31      The authorities of the Member States are subject to that obligation when they take decisions which come within the scope of European Union law, even though the legislation applicable does not expressly provide for such a procedural requirement (see Sopropé, EU:C:2008:746, paragraph 38; M, EU:C:2012:744, paragraph 86; and G and R, C-383/13 PPU, EU:C:2013:533, paragraph 32).

32      In the cases in the main proceedings, neither the Customs Code nor the applicable national legislation provides, in the context of proceedings for the post-clearance recovery of customs duties on imports, for a right to be heard by the competent customs authority before the issue of demands for payment. As regards proceedings relating to the post-clearance recovery of customs duties and, consequently, a decision falling within the scope of European Union law, it is moreover not in dispute that the principle of respect for the rights of the defence applies to the Member States.
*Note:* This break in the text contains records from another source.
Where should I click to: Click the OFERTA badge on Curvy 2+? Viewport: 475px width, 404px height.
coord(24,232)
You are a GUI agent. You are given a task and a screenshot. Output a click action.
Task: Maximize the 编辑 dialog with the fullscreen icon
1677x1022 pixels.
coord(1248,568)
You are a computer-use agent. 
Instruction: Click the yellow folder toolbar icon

33      Lastly, in paragraph 44 of the judgment in Sopropé, EU:C:2008:746, a case in which the Court was asked about the compatibility of the requirements of the principle of respect for the rights of the defence with the 8 to 15 day period laid down by national law for the exercise by a taxpayer of his right to be heard before the adoption of a recovery decision, the Court stated that, where national legislation sets a time-limit for collecting the observations of the parties concerned, it is for the national court to ensure, while duly taking into account the specific facts of the case, that that period corresponds with the particular situation of the person or undertaking in question and that it allows them to exercise their rights of defence in accordance with the principle of effectiveness.
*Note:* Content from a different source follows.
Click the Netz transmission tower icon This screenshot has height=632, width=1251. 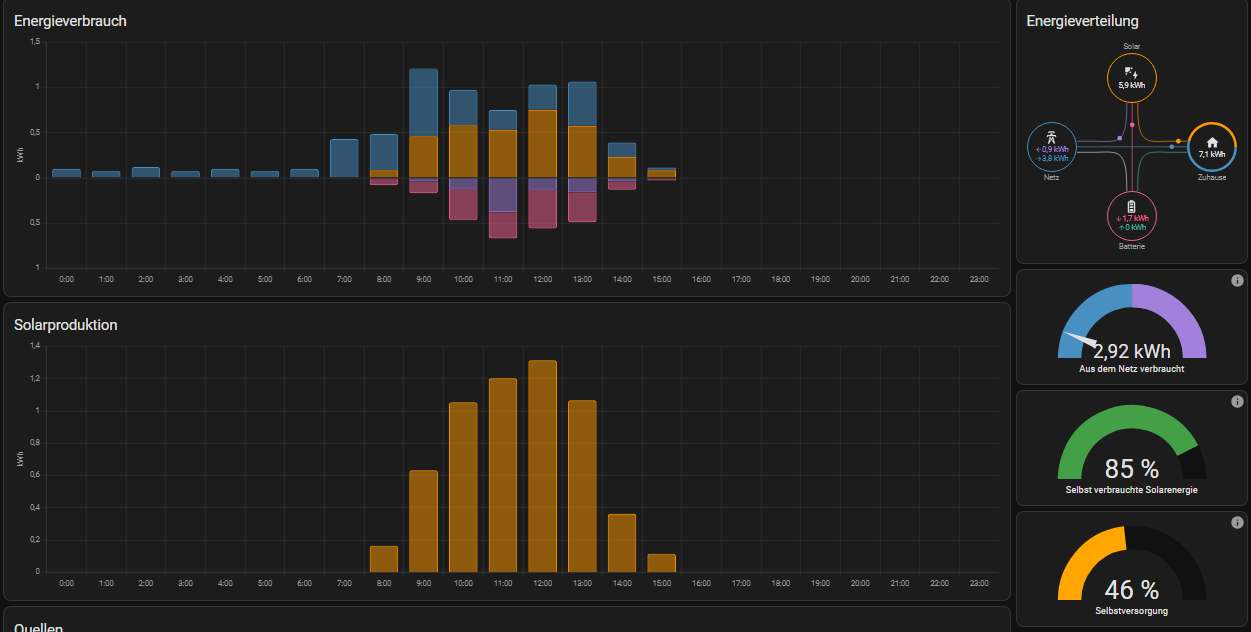(1051, 136)
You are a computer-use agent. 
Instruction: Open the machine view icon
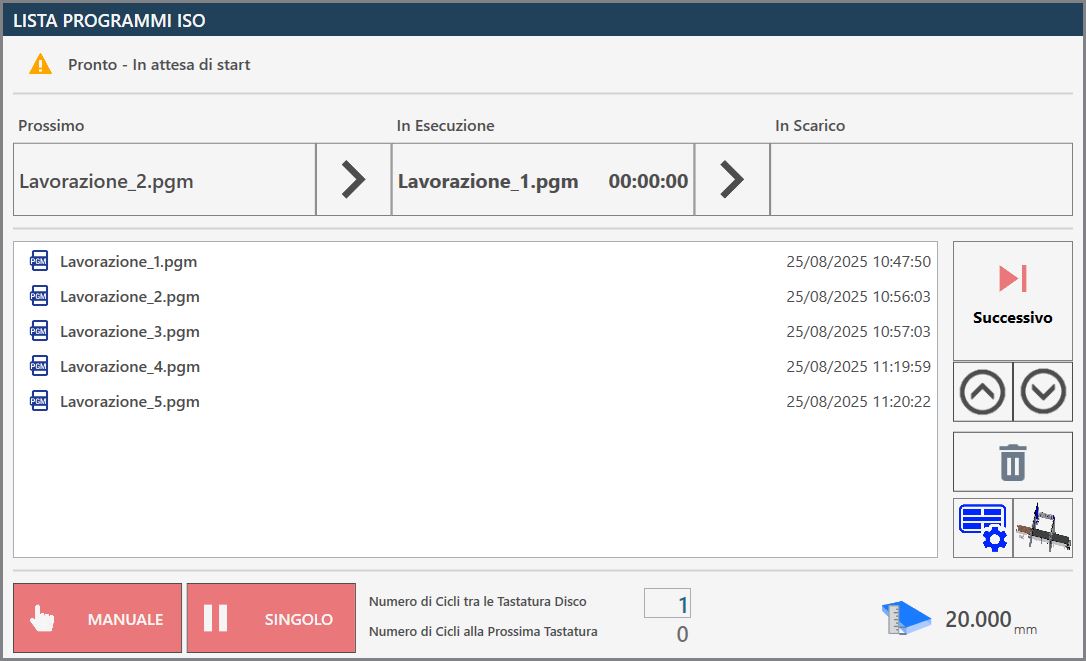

34      It is clear from the foregoing considerations not only that national authorities are required to respect the rights of the defence when they take decisions falling within the scope of European Union law, but also that interested parties must be able to rely on them directly before the national courts.

35      Accordingly, the answer to the first question is that the principle of respect for the rights of the defence by the authorities and the resulting right of every person to be heard before the adoption of any decision liable adversely to affect his interests, as they apply in the context of the Customs Code, may be relied on directly by individuals before national courts.
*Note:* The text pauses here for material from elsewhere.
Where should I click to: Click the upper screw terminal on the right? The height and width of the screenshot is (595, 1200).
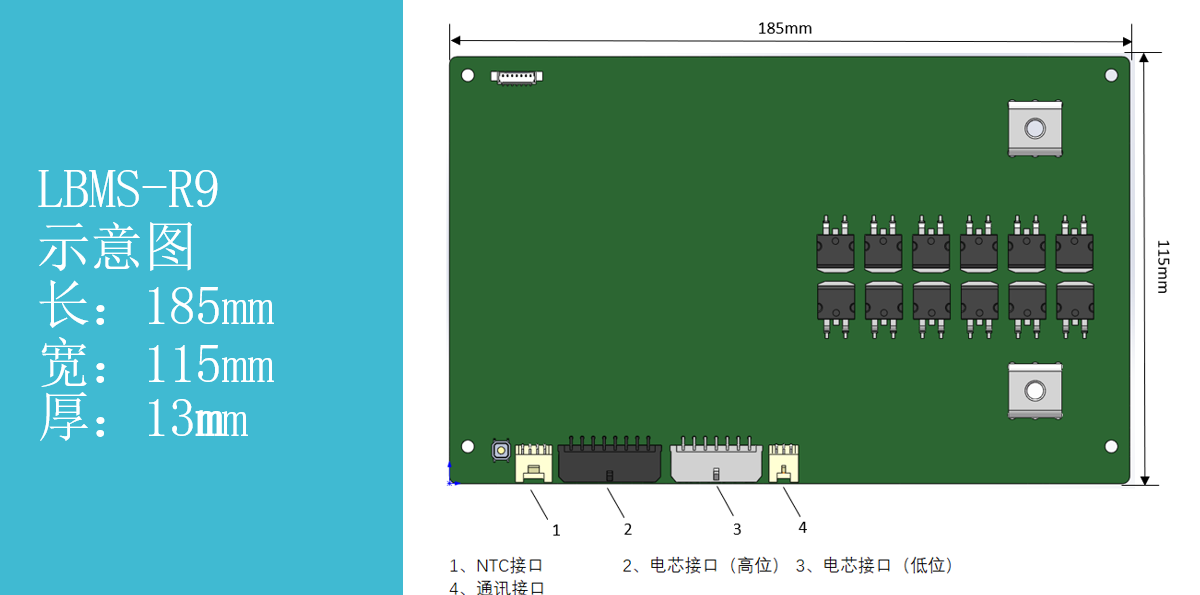1035,126
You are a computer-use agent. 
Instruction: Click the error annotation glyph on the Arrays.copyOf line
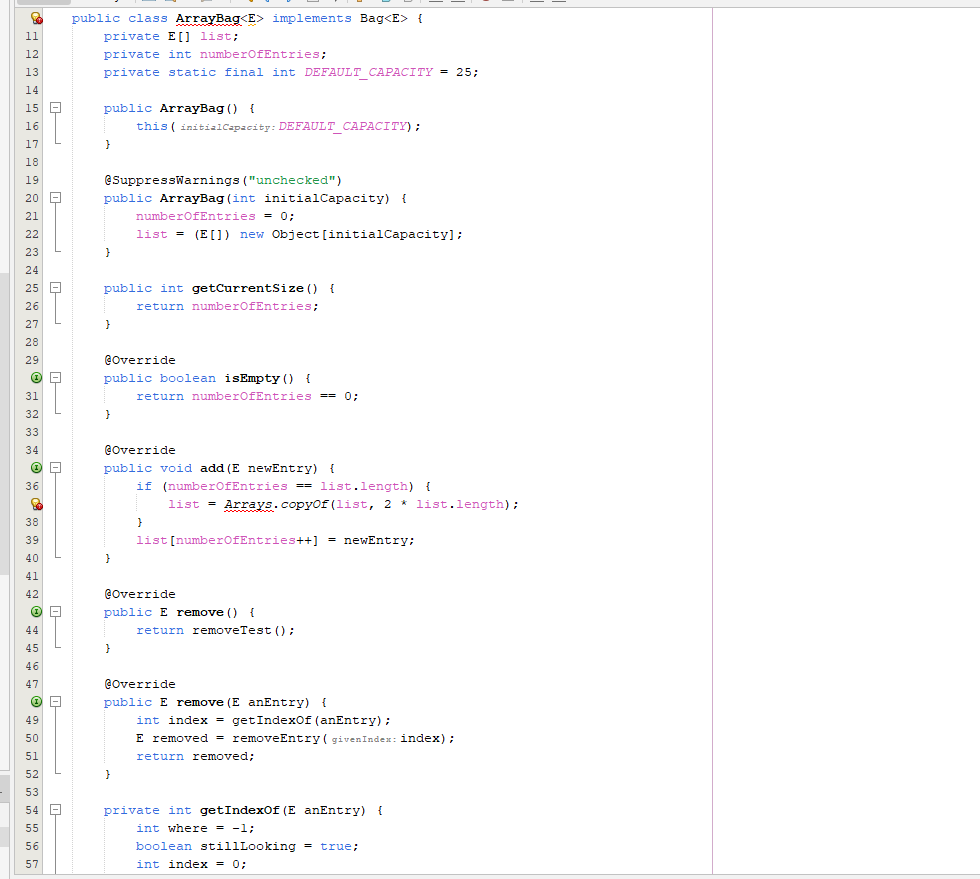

 The second question, part (a)

36      By part (a) of its second question, the referring court essentially wishes to ascertain whether the principle of respect for the rights of the defence and, in particular, the right of every person to be heard before the adoption of an adverse individual measure must be interpreted as meaning that the rights of defence of the addressee of a demand for payment adopted in a procedure for the post-clearance recovery of customs duties on imports, under the Customs Code, are infringed if he has not been heard by the authorities before the adoption of the decision, even though he may express his views during a subsequent administrative objection stage.

37      In order to reply to that question, the objective pursued by the principle of respect for the rights of the defence, in particular in respect of the right to be heard, should first be recalled.

38      According to the Court, the purpose of the rule that the addressee of an adverse decision must be placed in a position to submit his observations before the decision is adopted is to enable the competent authority effectively to take into account all relevant information. In order to ensure that the person or undertaking concerned is in fact protected, the purpose of that rule is, inter alia, to enable them to correct an error or submit such information relating to their personal circumstances as will argue in favour of the adoption or non-adoption of the decision, or in favour of its having a specific content (Sopropé, EU:C:2008:746, paragraph 49).

39      In accordance with established case-law, the right to be heard guarantees every person the opportunity to make known his views effectively during an administrative procedure and before the adoption of any decision liable to affect his interests adversely (see M, EU:C:2012:744, paragraph 87 and the case-law cited). As indicated in paragraph 31 above, that right is required even where the applicable legislation does not expressly provide for such a procedural requirement (see G and R, EU:C:2013:533, paragraph 32 and the case-law cited).

40      In that regard, it is undisputed that, in the cases in the main proceedings, the addressees of the demands for payment were not heard prior to the adoption of the decisions adversely affecting them.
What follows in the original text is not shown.